日本プロ野球では1989年の日本シリーズで、いきなり3連勝した近鉄の加藤哲朗投手が、「巨人は(パ・リーグ最下位の)ロッテより弱い」(実際は、ロッテより弱いとの質問に、そうですねと相づちを打ったことが前記コメントとなった)で、巨人が奮起して4連勝したのと並んで、ことわざ“口は災いの元」の典型的な例だ。

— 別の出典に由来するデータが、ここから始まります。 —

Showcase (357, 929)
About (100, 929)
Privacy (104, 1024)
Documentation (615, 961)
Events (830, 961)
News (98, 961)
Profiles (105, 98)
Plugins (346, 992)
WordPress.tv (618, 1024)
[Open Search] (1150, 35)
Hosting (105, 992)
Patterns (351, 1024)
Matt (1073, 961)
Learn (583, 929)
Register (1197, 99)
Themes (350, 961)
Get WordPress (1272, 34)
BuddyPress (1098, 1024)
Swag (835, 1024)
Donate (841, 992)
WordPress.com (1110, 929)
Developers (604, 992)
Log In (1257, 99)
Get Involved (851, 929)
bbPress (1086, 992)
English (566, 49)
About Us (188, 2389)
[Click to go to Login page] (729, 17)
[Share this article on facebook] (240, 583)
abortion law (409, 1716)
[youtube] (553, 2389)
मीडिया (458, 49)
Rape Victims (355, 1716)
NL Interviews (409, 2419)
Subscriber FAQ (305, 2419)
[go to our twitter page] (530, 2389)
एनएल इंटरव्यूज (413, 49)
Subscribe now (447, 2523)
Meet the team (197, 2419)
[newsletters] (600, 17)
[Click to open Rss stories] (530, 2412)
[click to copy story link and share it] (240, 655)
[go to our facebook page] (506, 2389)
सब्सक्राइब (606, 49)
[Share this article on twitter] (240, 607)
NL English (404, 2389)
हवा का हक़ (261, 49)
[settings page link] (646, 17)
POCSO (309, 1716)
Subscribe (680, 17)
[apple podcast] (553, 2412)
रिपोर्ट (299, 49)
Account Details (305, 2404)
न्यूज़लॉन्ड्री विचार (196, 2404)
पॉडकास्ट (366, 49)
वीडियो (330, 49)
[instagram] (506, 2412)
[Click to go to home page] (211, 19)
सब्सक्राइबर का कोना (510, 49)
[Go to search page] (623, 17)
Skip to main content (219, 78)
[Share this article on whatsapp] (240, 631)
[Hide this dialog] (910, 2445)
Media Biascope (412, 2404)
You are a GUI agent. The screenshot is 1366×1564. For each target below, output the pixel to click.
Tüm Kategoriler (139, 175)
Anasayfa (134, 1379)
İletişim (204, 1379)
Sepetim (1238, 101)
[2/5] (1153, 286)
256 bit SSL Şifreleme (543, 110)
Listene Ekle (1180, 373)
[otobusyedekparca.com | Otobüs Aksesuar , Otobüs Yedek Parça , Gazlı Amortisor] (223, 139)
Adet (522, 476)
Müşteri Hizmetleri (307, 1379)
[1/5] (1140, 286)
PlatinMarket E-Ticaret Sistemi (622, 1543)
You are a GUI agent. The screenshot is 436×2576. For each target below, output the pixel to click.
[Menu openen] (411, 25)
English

米大リーグでも、「死に馬に蹴られた」と同じようなコメントによって、痛烈なしっぺ返しを食ったケースがある。1933年ワールドチャンピオンとなったニューヨーク・ジャイアンツは、翌年も連覇を目指していた。ビル・テリー監督は開幕前に、当時同じニューヨークに本拠を構えていたブルックリン・ドジャースの事を聞かれ、「ドジャース? ドジャースはまだナ・リーグにいたのか」と前年リーグ8球団中6位のチームに対し、口を滑らしてしまった。
シーズンに入っても、ドジャースは前年と同じ6位に沈んでいたが、ジャイアンツはカージナルスとのデッドヒートを繰り広げ、2試合を残した時点で同率首位に立っていた。ところが、相手は因縁のドジャースで1-6、5-8とまさかの2連敗で優勝を逃した。
ニューヨーク・タイムズのジョン・キーラン記者は、「テリー様。なぜ、あなたはあのときに笑いながら、あんな事を言ってしまったのでしょうか。あなたは彼らがその言葉を忘れていて欲しいと思ったのでしょう。でも彼らは忘れてなかったのです。彼らは、このナ・リーグに存在していたのです」と皮肉を込めて書いている。
政界、スポーツ界から会社、そして家族生活。皆さん、言葉には気を付けましょう。